(Beginning of Task input)

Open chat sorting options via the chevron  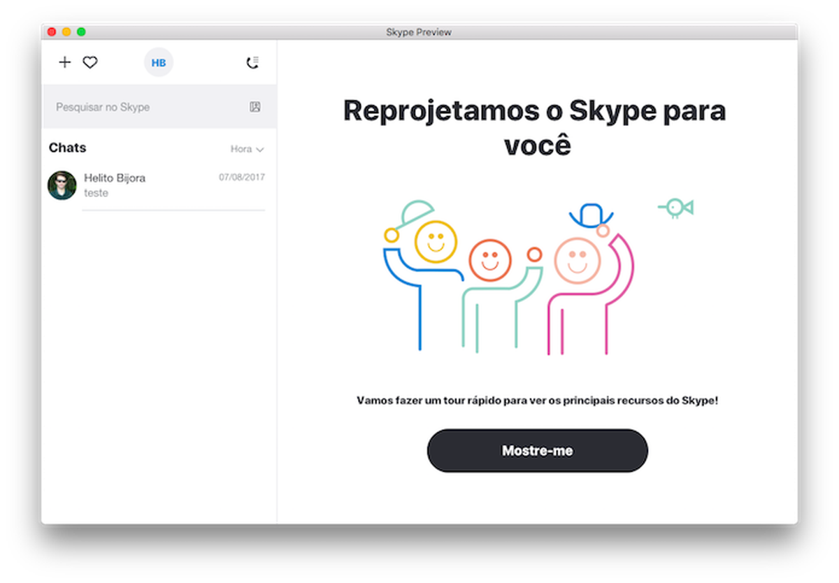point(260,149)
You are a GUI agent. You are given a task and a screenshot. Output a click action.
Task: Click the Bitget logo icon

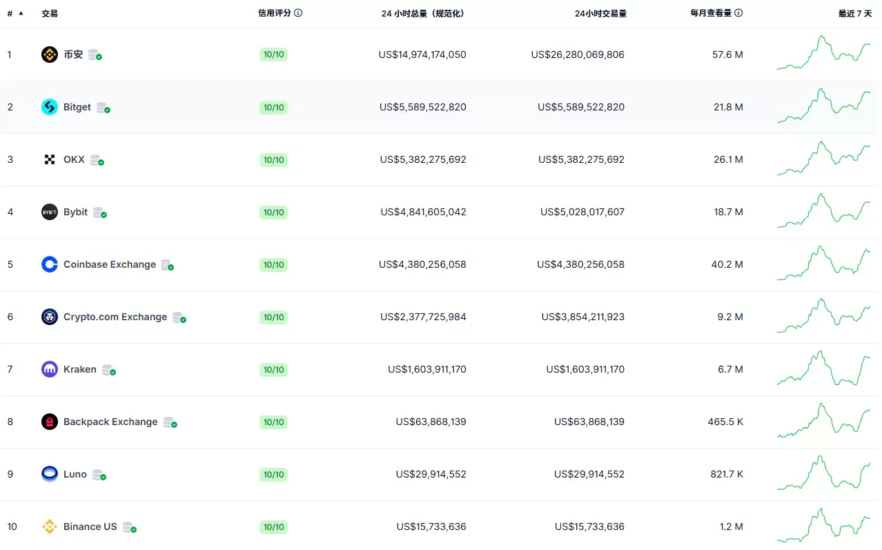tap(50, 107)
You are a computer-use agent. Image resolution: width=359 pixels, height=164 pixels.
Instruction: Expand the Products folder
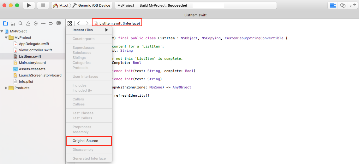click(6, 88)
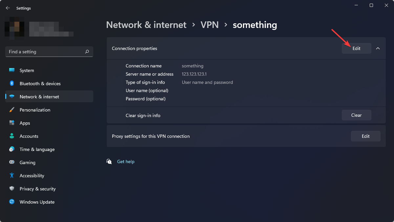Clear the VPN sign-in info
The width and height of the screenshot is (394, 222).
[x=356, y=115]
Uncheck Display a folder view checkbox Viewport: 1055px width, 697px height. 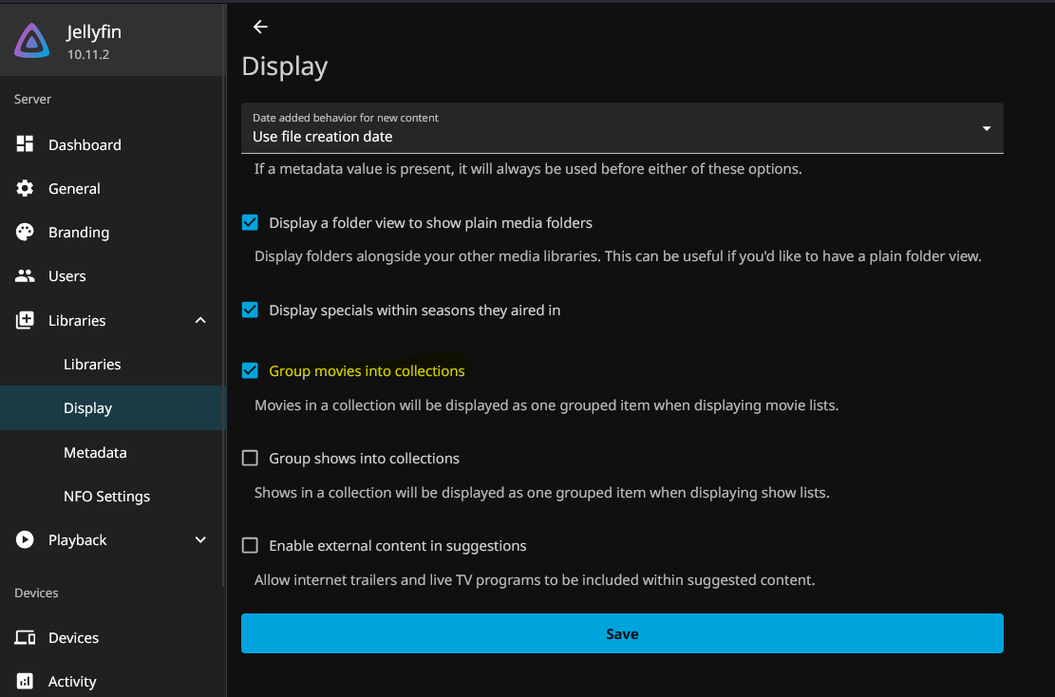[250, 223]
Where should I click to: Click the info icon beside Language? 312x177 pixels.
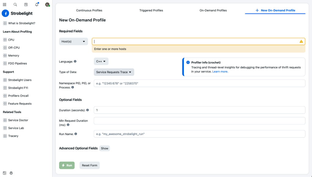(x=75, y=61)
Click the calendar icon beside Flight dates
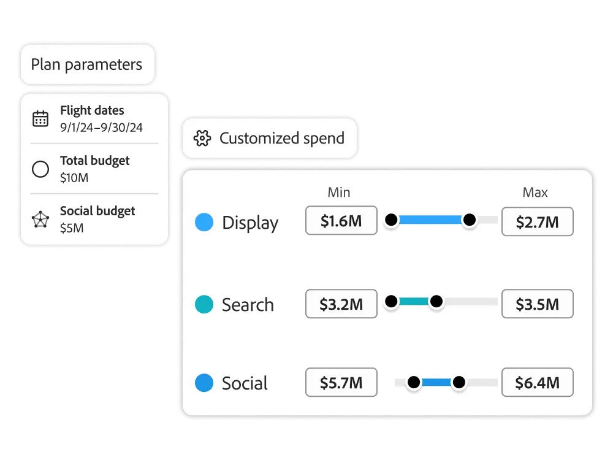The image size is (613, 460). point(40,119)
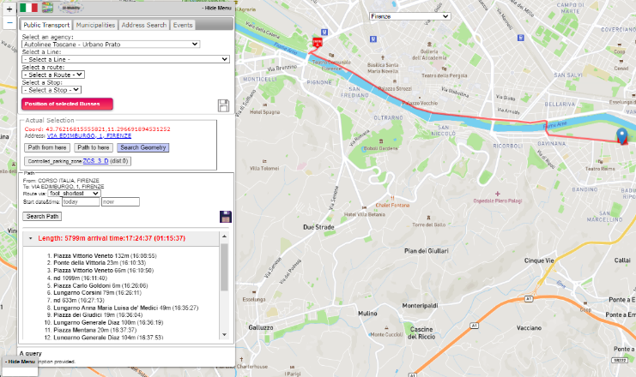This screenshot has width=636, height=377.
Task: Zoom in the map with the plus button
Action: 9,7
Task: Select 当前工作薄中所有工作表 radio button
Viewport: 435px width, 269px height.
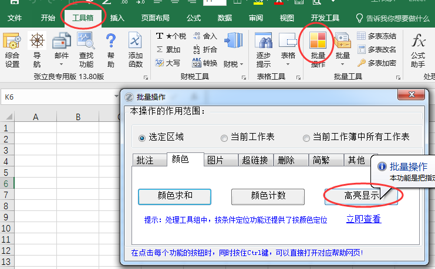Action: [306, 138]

(End of Task input)
(Beginning of Task input)

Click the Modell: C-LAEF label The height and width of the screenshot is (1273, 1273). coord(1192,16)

(End of Task input)

**Problem to solve**
Search the listing for "agent" and show every line where it occurs.

**Result**
You are a GUI agent. You are given a task and a screenshot. Output a click action.
You are a computer-use agent. Image resolution: width=359 pixels, height=164 pixels.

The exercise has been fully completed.